Duncan Cole

Personal information
- Full name: Duncan Edward Cole
- Date of birth: 12 July 1958
- Place of birth: England
- Date of death: 21 May 2014 (aged 55)
- Place of death: Auckland, New Zealand
- Height: 1.74 m (5 ft 9 in)
- Position: Midfielder

Senior career*
- Years: Team / Apps / (Gls)
- 1975–1979: North Shore United / 86 / (17)
- 1980–1981: Canberra City / 47 / (2)
- 1982: North Shore United / 12 / (4)
- 1982–1983: Canberra City / 19 / (3)
- 1982: →Tung Sing(loan) / 6 / (1)
- 1984–1988: North Shore United / 100 / (13)

International career
- 1978–1988: New Zealand / 58 / (4)

= Duncan Cole =

New Zealand footballer (1958–2014)

Duncan Edward Cole (12 July 1958 – 21 May 2014) was a New Zealand association football player who represented New Zealand at the 1982 FIFA World Cup in Spain.

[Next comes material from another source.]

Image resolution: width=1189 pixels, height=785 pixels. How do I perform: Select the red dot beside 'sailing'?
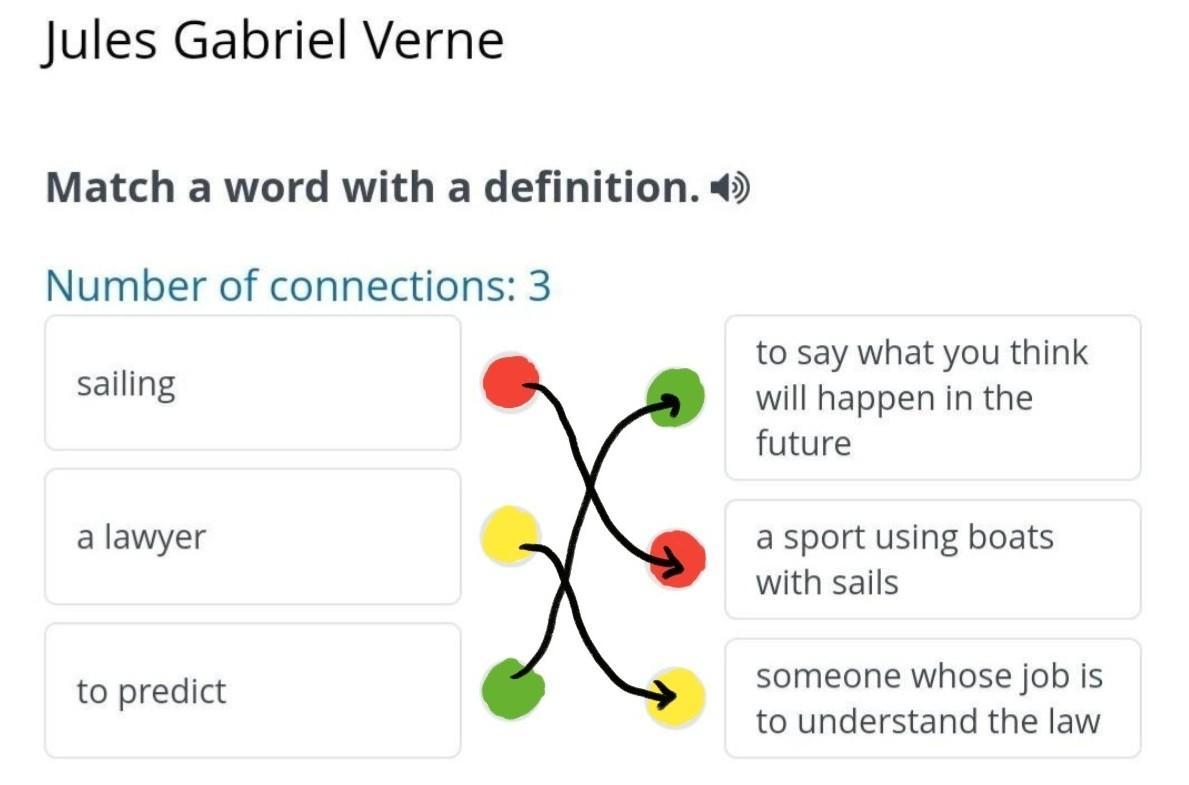[x=510, y=383]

Cole attended Birkdale Intermediate and was a Foundation Pupil at Birkdale College (now Birkenhead College) when it opened in 1972. He excelled at all sports, but particularly soccer and athletics.

His senior career began with North Shore United before he moved to Australia to join Canberra City in the Australian National Soccer League

Cole made his full All Whites debut in a 2–0 win over Singapore on 1 October 1978. He was an integral member of the 1982 All Whites as they qualified for the 1982 FIFA World Cup in Spain, playing in all 15 qualifiers and all three group games in the finals tournament, where they lost to Scotland, USSR and Brazil.

Cole ended his international playing career with 58 A-international caps and 4 goals to his credit, his final cap in a 0–1 loss to Israel on 27 March 1988.

==Death==
He died in Auckland on 21 May 2014 at the age of 55.

Since 2023, Birkenhead College has held an annual alumni football game for the Duncan Cole Memorial Cup. The cup was presented to the college by the Cole family.